By Keith McNeely, Senior Director of Technology Services

If you are looking at purchasing a new computer, a router, or just upgrading your internet service provider’s router, you will come across the term “dual band,” which refers to a router that uses both 2.4 GHz and 5 GHz WiFi.

What is the Difference Between 2.4 GHz and 5 GHz?

These numbers refer to two different frequency bands that your WiFi can use for its signal. The biggest difference between the two is speed. Under ideal conditions, 2.4 GHz WiFi will support up to 450 Mbps or 600 Mbps, depending on the class of the router while 5 GHz WiFi will support up to 1300 Mbps.

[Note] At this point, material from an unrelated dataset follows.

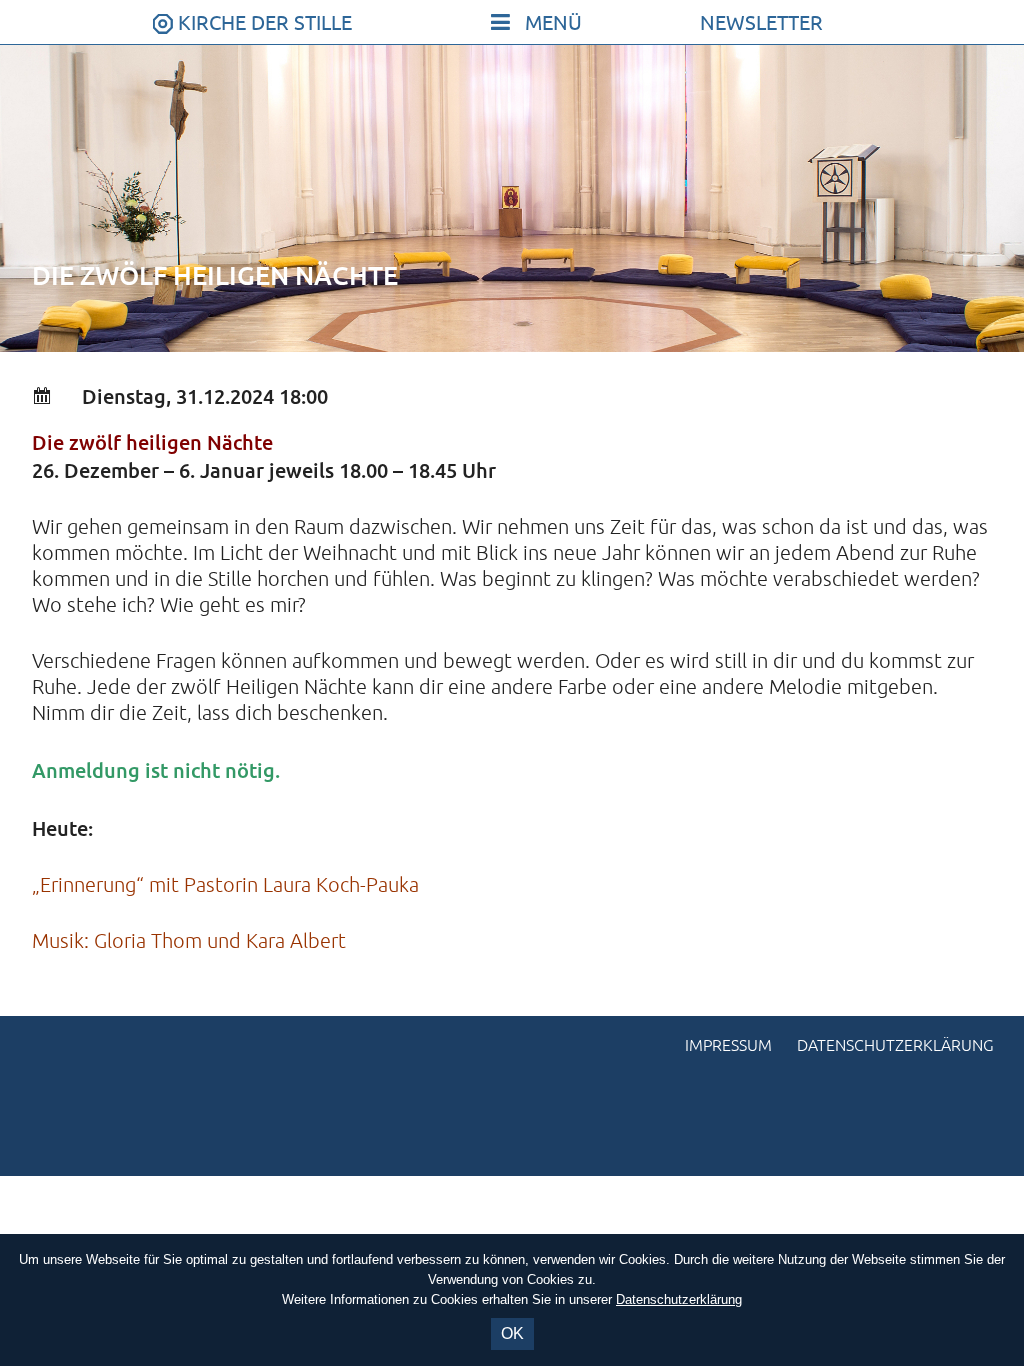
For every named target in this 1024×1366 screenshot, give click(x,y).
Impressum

The 2.4 GHz band is a very crowded frequency, especially in a convention center environment where hundreds, if not thousands of people, are using the network. Older technology like wireless microphones, cordless phones, Bluetooth devices, remote controls, baby monitors, etc. also use the frequency and interfere with the WiFi signal. The longer waves of the 2.4 GHz band are better suited for longer ranges and transmission through walls and solid objects. Arguably, it is better if you need better range for your devices or you have a lot of obstruction in the areas where you need coverage. However, because so many devices use the 2.4 GHz band, the resulting congestion can cause dropped connections and slower-than-expected speeds.

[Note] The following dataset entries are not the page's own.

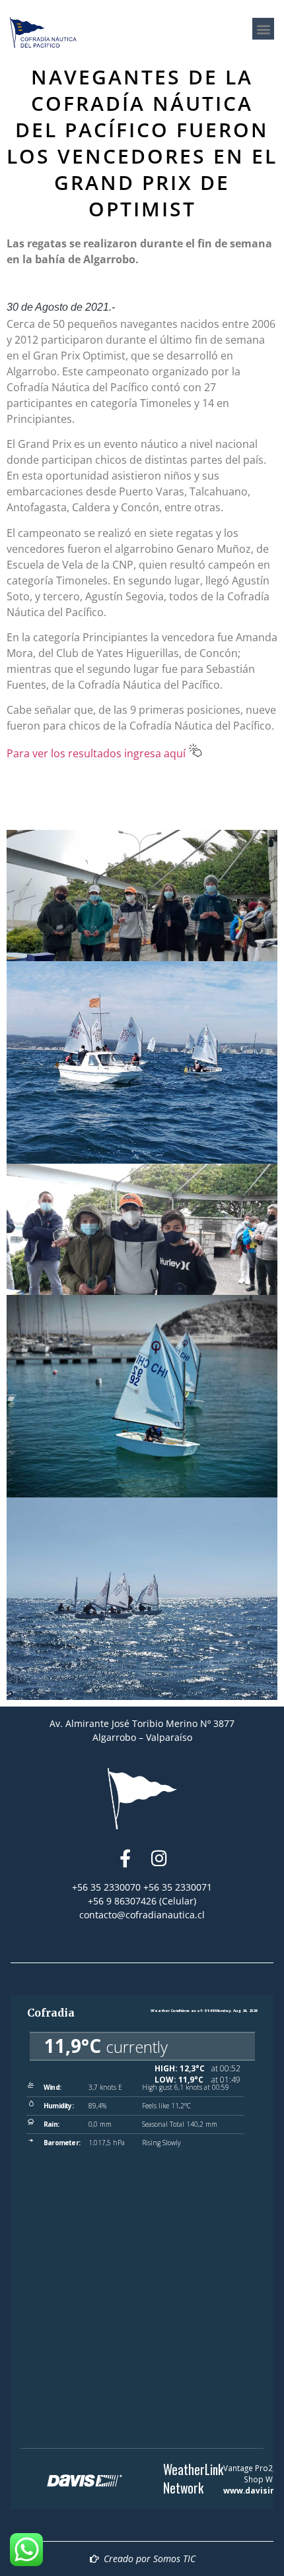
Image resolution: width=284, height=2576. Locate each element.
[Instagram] (159, 1858)
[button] (263, 29)
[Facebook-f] (125, 1858)
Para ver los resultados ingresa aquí (97, 753)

The 5 GHz band is less congested than the 2.4GHz, which means you will likely get more stable connections. You will also experience higher speeds. On the other hand, the shorter waves used by the 5 GHz band makes it less able to penetrate walls and solid objects. It also has a shorter effective range than the 2.4 GHz band.

Star at Night Panorama view

Which is better to use?

If you have a device that supports a wired Ethernet connection and it is not inconvenient nor awkward to connect a cable to it, using a wired connection over a wireless one is preferred. Wired connections offer lower latency, i.e., reduced delays in transmitting data, no dropped connections due to interference, and are faster than wireless connections.

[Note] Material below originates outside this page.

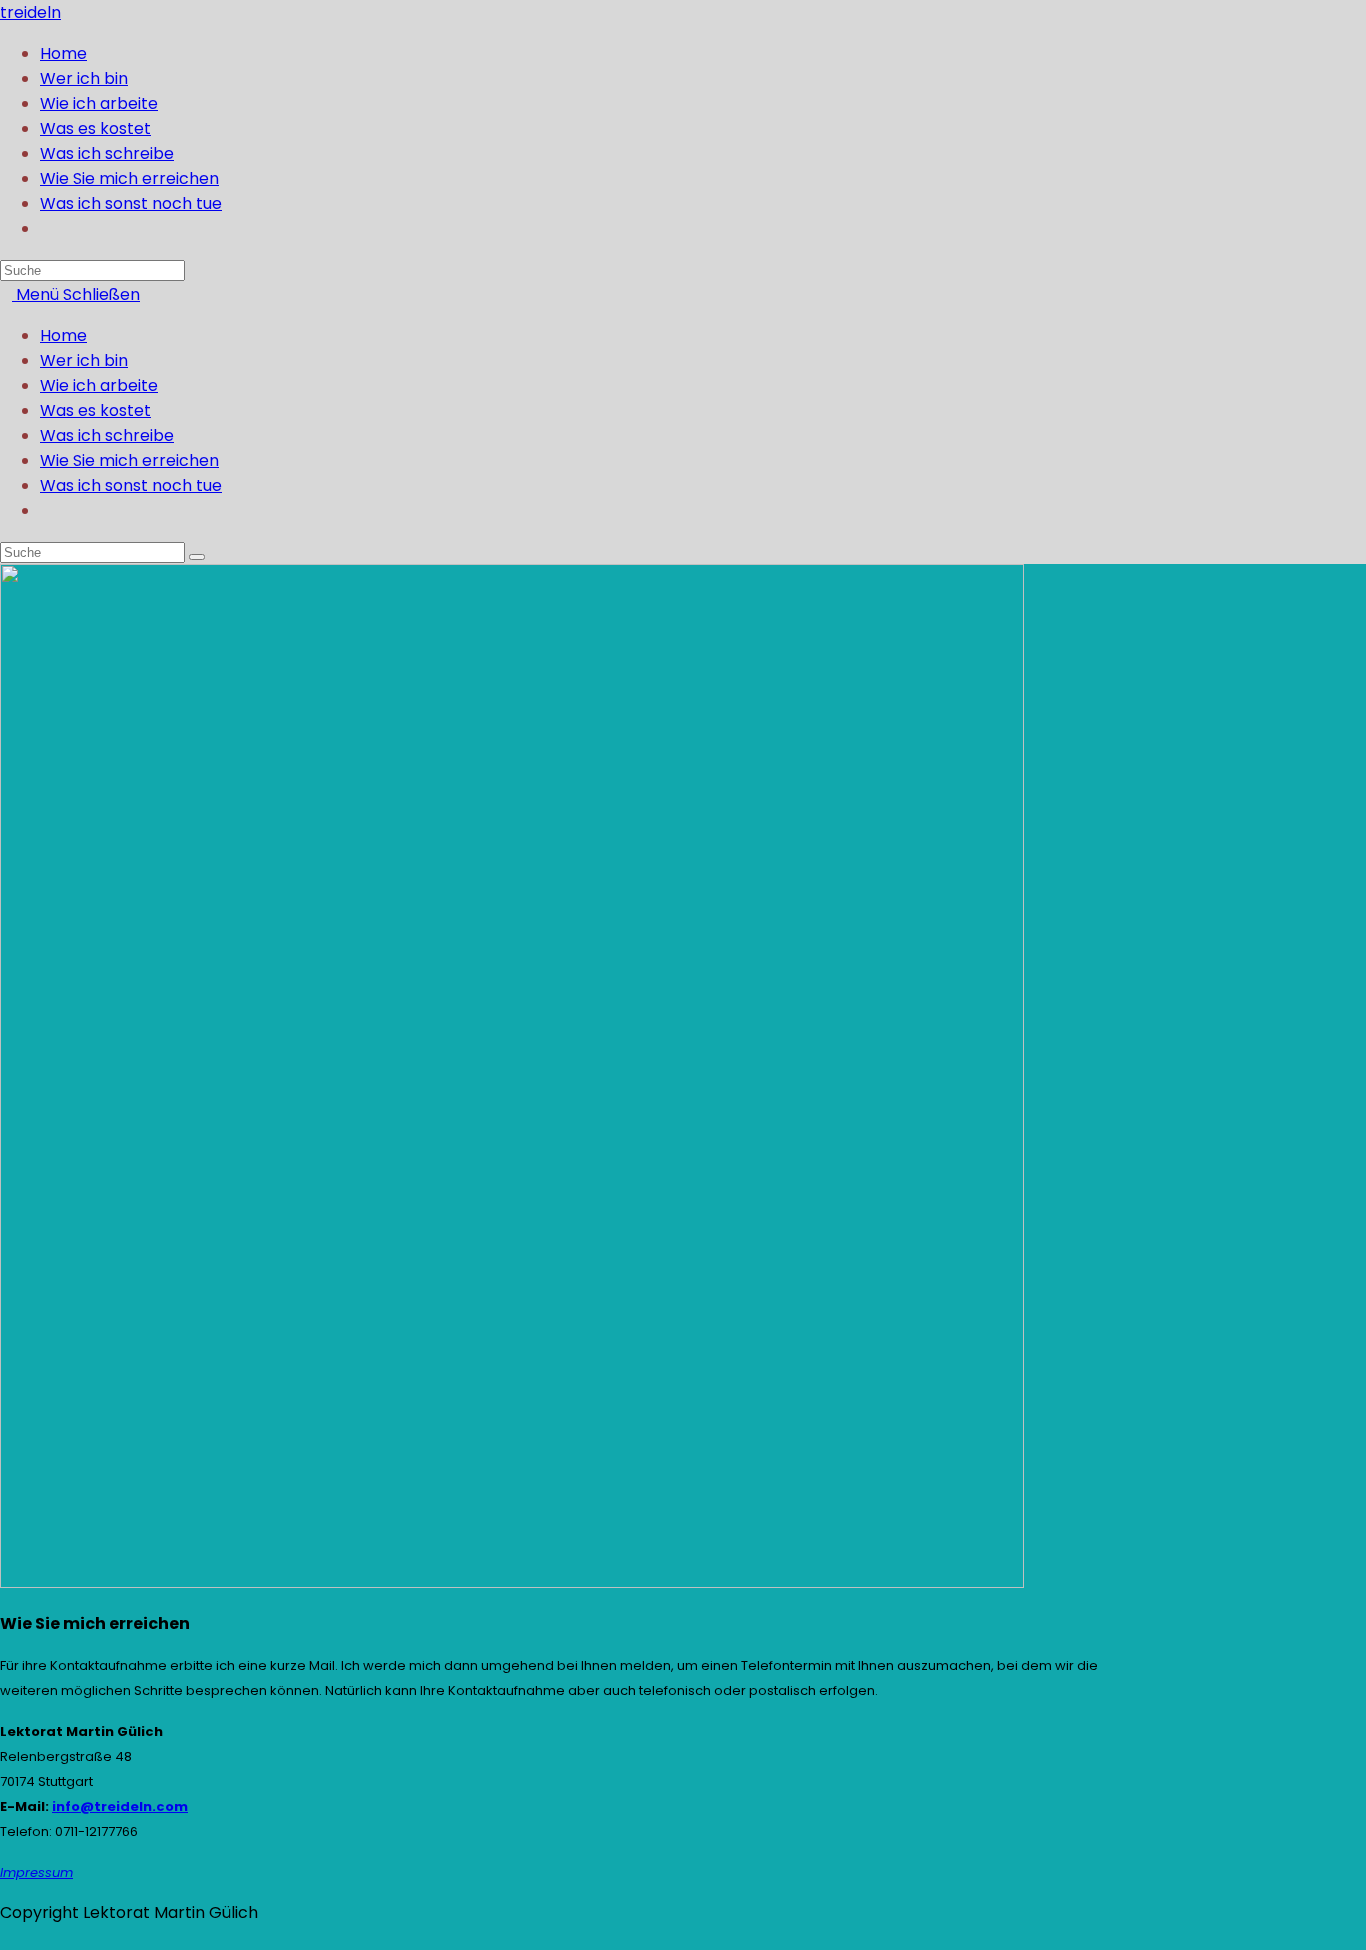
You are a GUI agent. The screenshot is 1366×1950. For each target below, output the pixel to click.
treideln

If you currently use 2.4 GHz WiFi and are wondering whether you need to upgrade to 5 GHz, it is all about your internet requirements. If you’re experiencing dropped connections or if you require more speed for watching videos or playing games, then you will need to move to 5 GHz. If you live in a crowded apartment complex with dozens of wireless routers, baby monitors, and other 2.4 GHz band devices, then you should consider switching to the 5 GHz band.

If you are using a dual- or tri-band router and have both the 2.4 GHz and 5 GHz bands available and can’t decide on which one to connect to, here are a few things to consider: Does the device need the higher speed or are you mostly checking email and browsing the web? Is the device experiencing dropped connections on the 2.4 GHz network and do you need it to be more reliable? Are you okay with the device having the shorter effective range?

In the end, it is your needs that will dictate which band will work best for you.